In a school district with an exploding student population, this approach is partly good educational theory and partly simple practicality.
"It’s a matter of clustering the students together so that you can more efficiently meet their needs at all levels," Huckeba said. "We did not add any additional staff members to do it. … The concept behind this … is to look at existing resources."
As a result of this system, "we’ve seen a 64 percent decrease as the number of students who are classified as special education" despite the student body growing dramatically in the past 10 years and API scores have improved across all schools by 159 points.

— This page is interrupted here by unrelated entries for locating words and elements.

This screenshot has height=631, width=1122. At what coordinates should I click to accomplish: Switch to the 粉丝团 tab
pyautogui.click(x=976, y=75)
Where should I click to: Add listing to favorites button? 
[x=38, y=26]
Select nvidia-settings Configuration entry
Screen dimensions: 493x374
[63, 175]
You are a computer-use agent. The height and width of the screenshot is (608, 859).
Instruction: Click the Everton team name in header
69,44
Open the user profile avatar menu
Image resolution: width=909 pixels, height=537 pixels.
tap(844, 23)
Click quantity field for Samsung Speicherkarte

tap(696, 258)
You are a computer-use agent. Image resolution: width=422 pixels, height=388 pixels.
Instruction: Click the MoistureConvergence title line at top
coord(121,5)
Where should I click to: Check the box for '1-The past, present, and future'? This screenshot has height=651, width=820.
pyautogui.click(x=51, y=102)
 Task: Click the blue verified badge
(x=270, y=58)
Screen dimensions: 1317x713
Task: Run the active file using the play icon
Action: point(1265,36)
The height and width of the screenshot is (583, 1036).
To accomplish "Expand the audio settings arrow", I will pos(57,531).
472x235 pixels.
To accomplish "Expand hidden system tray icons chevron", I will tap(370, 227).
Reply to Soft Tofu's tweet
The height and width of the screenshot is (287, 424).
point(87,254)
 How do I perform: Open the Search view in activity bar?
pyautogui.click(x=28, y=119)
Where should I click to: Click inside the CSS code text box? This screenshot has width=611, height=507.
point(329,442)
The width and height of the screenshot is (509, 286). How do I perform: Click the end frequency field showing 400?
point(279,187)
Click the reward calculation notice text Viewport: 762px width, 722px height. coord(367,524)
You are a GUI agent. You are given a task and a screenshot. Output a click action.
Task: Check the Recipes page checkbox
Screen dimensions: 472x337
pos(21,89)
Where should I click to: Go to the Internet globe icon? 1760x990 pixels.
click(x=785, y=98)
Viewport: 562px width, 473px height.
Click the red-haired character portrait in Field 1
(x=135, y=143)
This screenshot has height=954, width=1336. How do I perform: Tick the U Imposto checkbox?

The district’s approach has attracted attention from beyond its borders: The HUSD has been recognized as a Leadership Group by the California Services for Technical Assistance and Training (CalSTAT, a division of the California Department of Education). "We’ve worked together with over 100 different schools to show them how to do this. … Last year, I think we had 60 or so visitations."
The approach worked almost too well: Last year, the district ran afoul of the federal No Child Left Behind legislation, because their remaining Special Education students – the ones with the most significant educational hurdles to leap – weren’t improving fast enough. It was a plight shared by other schools around the state and the nation.
"The feds are now proposing what they call a response to intervention approach," Huckeba said. "That’s basically what we’ve been using for the past 10 years. I think every school in the country is going to have to do something similar to what we’re doing."
In other words, the goal really is to have no child left behind.
"We’re trying to increase the academic achievement for all of our students, from the lowest to the highest, regardless of whether they have a label or not," Huckeba said.